Skip to content

Source Control

Wardian's Source Control tab lets you work with Git directly from the sidebar for the currently selected agent workspace.

Source Control panel showing branch state, commit box, staged changes, unstaged changes, and history

Scope and Context

  • The panel is available when exactly one agent is selected.
  • Operations run in that agent's resolved working directory.
  • If the folder is not a Git repository, the panel shows a clear "Not a Git Repository" state with the affected workspace path, a reveal action, Initialize Repository to run git init, and Clone Repository... to clone a repository into that workspace.

Branch Bar

At the top, Wardian shows:

  • current branch name
  • ahead/behind indicators
  • checkout, fetch, pull, and push actions

This is a quick sync layer for checking divergence and moving changes without leaving the app. Use Checkout to... to switch to another local branch in the selected workspace, or choose Create Branch... from that menu to create and check out a new local branch. Use Fetch to update remote-tracking refs without merging. If the selected branch has not been published yet, the push action publishes it to origin and sets the upstream branch.

The overflow action menu is grouped into Branch, Sync, View, and Stash submenus so secondary actions stay available without crowding the Source Control title row.

Use the Stash submenu for common stash operations. Stash Changes parks tracked changes, Stash Changes Including Untracked also includes new untracked files, Stash Staged parks only staged changes while leaving unstaged edits in the workspace, Apply Latest Stash applies the latest stash while keeping it in the stash list, Apply Stash... lets you choose a specific stash to apply while keeping it in the stash list, and Pop Latest Stash applies the latest stash back onto the selected workspace and drops it from the stash list. Pop Stash... lets you choose the stash entry to apply and remove. Use View Stash... to choose a stash entry and inspect its patch in the diff viewer without applying it. Use Drop Stash... to choose and remove one stash entry after confirming the destructive action. Use Drop All Stashes... to clear every stash entry for the selected workspace after confirming the destructive action.

When Wardian is refreshing Git status or running source-control operations, the Source Control rail icon shows activity and the panel keeps the current file list visible with a live progress row.

Use the refresh control in the branch bar to reload both working-tree status and history on demand.

File Sections

The panel groups files into:

  • Merge Changes (unresolved conflict states)
  • Staged Changes
  • Changes (unstaged tracked files)
  • Untracked

Nested paths render as an expandable tree by default. Use Use Tree View or Use List View in the Source Control overflow menu's View submenu to switch presentation; Wardian remembers the choice for each repository root.

Within each section, files are ordered for scanability by default: conflict states first, modified/copied/type-changed files next, then ordinary added/deleted/renamed/untracked files by path. Use Sort by Path, Sort by Name, or Sort by Status in the Source Control overflow menu's View submenu to choose the resource ordering. Wardian remembers the sort mode for each repository root. Tree mode keeps directories grouped while applying the selected ordering inside each folder.

**WHAT NEEDS TO BE DONE**
Rewrite the Source Control passage from "This is a quick" up to and including "the upstream branch.", updating it so that "origin" becomes "remote".

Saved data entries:
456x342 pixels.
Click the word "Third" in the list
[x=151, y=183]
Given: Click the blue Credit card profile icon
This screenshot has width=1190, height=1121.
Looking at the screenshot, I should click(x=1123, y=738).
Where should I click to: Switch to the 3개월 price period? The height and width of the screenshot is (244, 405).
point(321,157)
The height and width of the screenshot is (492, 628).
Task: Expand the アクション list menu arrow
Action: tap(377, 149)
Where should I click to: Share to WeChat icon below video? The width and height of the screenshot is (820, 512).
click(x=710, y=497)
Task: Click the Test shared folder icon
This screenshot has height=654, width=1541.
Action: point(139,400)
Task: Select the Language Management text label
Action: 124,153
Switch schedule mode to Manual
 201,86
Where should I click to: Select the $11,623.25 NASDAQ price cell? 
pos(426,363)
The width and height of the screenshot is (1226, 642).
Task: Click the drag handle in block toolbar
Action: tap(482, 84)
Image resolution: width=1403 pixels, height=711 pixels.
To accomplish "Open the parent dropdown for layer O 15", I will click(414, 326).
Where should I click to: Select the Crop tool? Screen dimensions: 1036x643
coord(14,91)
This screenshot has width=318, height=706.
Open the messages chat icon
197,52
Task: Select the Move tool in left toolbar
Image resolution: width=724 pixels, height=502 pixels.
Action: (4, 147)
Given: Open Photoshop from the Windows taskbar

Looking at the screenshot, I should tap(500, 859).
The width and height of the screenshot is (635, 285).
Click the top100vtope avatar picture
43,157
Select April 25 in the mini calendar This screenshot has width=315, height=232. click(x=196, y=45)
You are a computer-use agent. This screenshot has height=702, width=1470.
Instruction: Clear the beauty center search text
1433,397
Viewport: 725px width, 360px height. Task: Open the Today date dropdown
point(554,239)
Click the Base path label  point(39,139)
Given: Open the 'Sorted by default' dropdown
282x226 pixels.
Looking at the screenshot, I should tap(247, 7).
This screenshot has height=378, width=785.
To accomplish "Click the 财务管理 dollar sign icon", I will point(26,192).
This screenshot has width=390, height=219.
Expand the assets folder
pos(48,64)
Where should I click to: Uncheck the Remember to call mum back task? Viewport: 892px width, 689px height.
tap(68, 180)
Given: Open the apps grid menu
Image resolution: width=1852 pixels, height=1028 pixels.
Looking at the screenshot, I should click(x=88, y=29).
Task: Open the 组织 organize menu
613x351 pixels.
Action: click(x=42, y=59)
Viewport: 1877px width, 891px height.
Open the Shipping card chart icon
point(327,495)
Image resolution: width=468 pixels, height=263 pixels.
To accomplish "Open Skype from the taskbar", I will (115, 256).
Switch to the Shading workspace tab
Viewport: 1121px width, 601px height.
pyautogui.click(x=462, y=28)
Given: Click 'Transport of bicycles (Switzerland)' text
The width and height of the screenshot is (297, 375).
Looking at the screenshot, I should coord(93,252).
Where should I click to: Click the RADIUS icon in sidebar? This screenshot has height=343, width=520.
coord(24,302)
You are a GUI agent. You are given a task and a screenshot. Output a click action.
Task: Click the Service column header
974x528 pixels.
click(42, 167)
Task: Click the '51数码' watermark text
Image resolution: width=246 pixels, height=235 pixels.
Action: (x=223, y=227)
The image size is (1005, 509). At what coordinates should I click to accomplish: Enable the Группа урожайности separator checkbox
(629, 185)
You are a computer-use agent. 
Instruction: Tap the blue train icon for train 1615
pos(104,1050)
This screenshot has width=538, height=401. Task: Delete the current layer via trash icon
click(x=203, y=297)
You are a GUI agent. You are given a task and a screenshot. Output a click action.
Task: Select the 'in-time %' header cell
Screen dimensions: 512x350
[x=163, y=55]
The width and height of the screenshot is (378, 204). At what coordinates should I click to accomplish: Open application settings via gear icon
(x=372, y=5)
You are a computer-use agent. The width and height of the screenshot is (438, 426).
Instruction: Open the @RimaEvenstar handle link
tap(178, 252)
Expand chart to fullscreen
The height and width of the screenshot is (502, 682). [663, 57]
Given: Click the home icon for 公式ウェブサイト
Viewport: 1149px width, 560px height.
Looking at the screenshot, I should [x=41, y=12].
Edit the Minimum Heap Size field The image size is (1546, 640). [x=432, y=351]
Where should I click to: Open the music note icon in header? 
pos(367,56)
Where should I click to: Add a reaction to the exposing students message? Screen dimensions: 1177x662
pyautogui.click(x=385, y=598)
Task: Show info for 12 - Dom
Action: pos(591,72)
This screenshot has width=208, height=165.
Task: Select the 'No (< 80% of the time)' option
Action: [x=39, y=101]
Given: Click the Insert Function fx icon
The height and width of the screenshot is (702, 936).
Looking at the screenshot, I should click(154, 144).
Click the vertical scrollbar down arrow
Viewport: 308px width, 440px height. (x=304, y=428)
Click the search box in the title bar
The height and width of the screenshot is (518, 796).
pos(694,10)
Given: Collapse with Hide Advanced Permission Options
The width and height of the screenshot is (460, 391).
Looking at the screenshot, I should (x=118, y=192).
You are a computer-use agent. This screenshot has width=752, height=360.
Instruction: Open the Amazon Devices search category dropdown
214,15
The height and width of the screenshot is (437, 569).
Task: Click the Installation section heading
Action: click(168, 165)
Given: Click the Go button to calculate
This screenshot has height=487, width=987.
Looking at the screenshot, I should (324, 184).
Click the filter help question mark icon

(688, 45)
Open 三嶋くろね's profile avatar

**WRITTEN RESPONSE**
This is a quick sync layer for checking divergence and moving changes without leaving the app. Use Checkout to... to switch to another local branch in the selected workspace, or choose Create Branch... from that menu to create and check out a new local branch. Use Fetch to update remote-tracking refs without merging. If the selected branch has not been published yet, the push action publishes it to remote and sets the upstream branch.